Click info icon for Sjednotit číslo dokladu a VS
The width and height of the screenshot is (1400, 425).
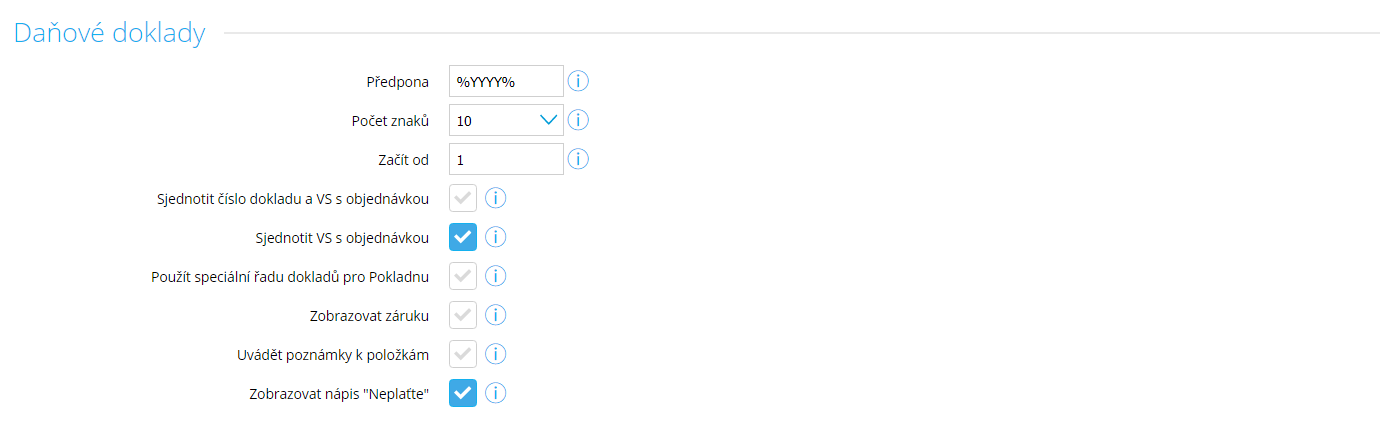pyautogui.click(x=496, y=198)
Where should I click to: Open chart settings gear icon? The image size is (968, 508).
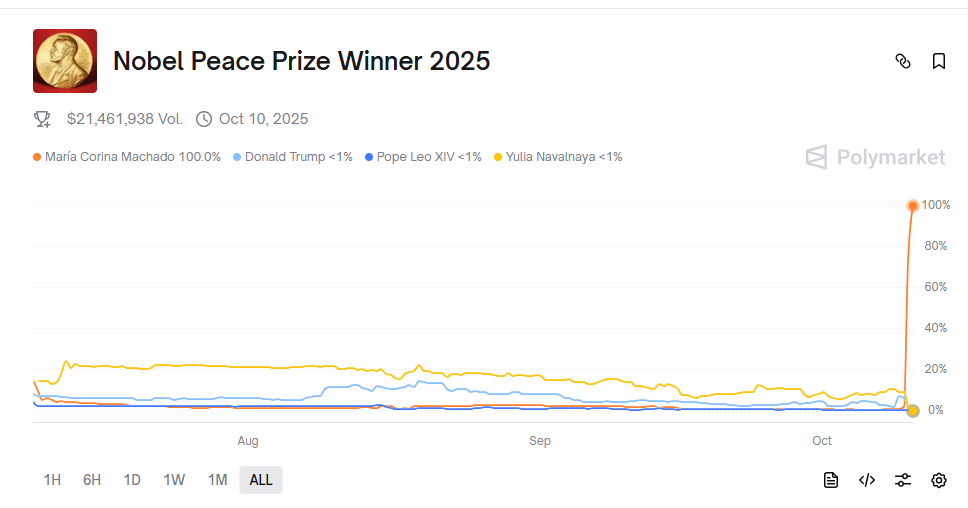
◆ ◆ ◆ ◆ ◆ ◆ ◆
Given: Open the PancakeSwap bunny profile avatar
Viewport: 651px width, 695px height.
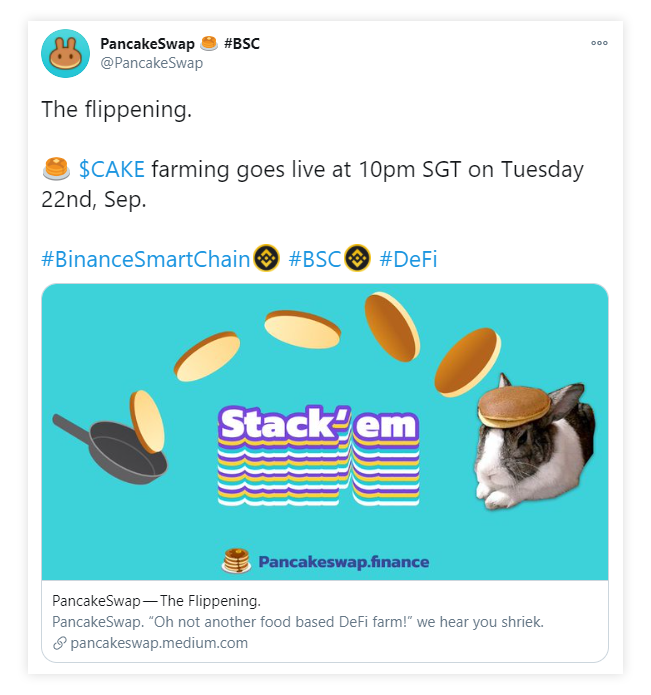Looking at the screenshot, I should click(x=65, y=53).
◆ ◆ ◆ ◆ ◆ ◆ ◆
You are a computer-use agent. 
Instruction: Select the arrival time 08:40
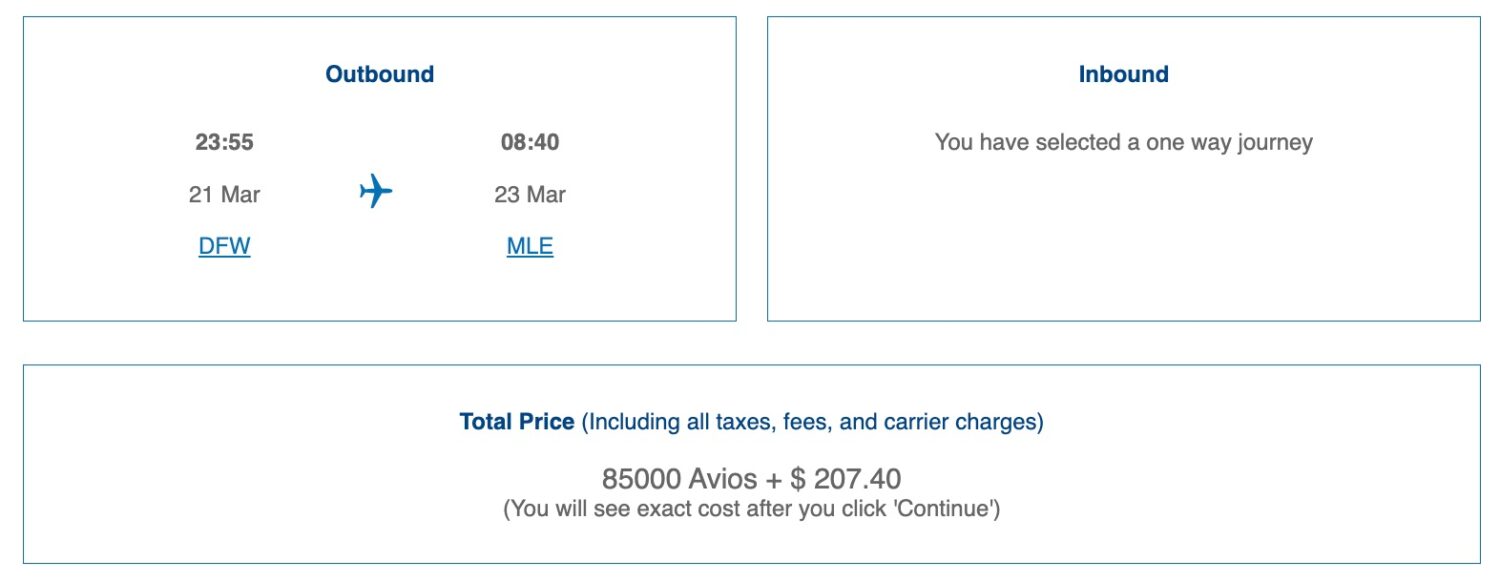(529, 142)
◆ ◆ ◆ ◆ ◆ ◆ ◆
» Instruções do exercício
Transforme em uma lista JSON de strings tudo o que vai da linha que contém "Click info icon" até a linha que contém "Where should I", ambas incluídas, com uma string por linha e sem as linhas em branco. Deixe as imagens de fora da resposta.

» Resposta completa
[
  "Click info icon for Sjednotit číslo dokladu a VS",
  "The width and height of the screenshot is (1400, 425).",
  "pyautogui.click(x=496, y=198)",
  "Where should I click to: Open chart settings gear icon? The image size is (968, 508)."
]